--- Input data ---

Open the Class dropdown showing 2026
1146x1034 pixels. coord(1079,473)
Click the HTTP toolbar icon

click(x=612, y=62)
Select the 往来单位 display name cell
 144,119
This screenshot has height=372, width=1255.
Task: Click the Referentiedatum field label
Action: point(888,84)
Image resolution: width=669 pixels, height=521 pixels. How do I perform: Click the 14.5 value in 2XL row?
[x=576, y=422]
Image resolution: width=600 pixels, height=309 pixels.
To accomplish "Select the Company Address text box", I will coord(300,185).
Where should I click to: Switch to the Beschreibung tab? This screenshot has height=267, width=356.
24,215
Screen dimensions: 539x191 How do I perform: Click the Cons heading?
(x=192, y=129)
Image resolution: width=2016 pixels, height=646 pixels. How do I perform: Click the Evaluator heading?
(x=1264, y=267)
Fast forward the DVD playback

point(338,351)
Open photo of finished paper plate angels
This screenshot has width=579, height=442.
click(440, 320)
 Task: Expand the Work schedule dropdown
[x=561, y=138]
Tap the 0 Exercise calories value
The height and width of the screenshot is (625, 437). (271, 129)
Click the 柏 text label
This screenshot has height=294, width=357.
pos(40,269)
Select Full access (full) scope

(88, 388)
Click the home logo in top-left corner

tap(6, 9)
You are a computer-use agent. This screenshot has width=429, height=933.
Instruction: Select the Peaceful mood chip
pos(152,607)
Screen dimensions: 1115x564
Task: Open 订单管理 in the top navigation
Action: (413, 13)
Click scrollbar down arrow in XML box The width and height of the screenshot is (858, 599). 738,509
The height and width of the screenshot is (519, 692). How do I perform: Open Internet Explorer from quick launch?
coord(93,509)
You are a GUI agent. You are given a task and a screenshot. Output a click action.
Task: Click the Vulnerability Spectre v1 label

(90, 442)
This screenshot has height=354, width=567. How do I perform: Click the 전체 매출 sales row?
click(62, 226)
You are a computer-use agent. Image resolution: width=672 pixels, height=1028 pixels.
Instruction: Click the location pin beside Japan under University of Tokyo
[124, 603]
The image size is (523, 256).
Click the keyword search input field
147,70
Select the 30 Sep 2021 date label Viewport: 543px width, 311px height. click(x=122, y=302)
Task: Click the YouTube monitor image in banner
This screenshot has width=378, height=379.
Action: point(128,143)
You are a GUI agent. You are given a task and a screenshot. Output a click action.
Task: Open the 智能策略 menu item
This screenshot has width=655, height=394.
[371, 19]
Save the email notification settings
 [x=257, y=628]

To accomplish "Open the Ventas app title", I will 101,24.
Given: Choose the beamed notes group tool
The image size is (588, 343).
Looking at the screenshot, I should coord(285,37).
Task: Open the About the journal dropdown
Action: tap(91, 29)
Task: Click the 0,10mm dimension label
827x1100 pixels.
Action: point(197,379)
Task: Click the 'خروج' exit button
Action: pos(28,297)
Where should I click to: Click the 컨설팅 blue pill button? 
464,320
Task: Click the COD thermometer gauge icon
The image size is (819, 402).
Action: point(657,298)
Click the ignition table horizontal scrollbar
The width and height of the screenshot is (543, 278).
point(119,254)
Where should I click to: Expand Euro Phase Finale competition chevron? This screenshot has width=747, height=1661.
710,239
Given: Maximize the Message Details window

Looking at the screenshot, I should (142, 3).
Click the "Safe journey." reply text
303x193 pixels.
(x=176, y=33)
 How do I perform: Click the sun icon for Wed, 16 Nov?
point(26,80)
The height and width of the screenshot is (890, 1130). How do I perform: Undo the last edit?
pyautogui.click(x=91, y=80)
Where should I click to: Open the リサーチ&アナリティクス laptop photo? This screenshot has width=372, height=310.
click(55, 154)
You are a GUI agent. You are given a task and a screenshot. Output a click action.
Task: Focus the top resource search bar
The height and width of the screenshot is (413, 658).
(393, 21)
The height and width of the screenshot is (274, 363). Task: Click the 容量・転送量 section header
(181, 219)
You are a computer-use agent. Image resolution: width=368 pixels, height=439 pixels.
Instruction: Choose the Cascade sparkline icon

---

_Prompt_
Go through the material above, and wherever a line holds the word "will", copy it.

_Your response_
To accomplish "Select the Company Address text box", I will coord(300,185).
To accomplish "Open the Ventas app title", I will 101,24.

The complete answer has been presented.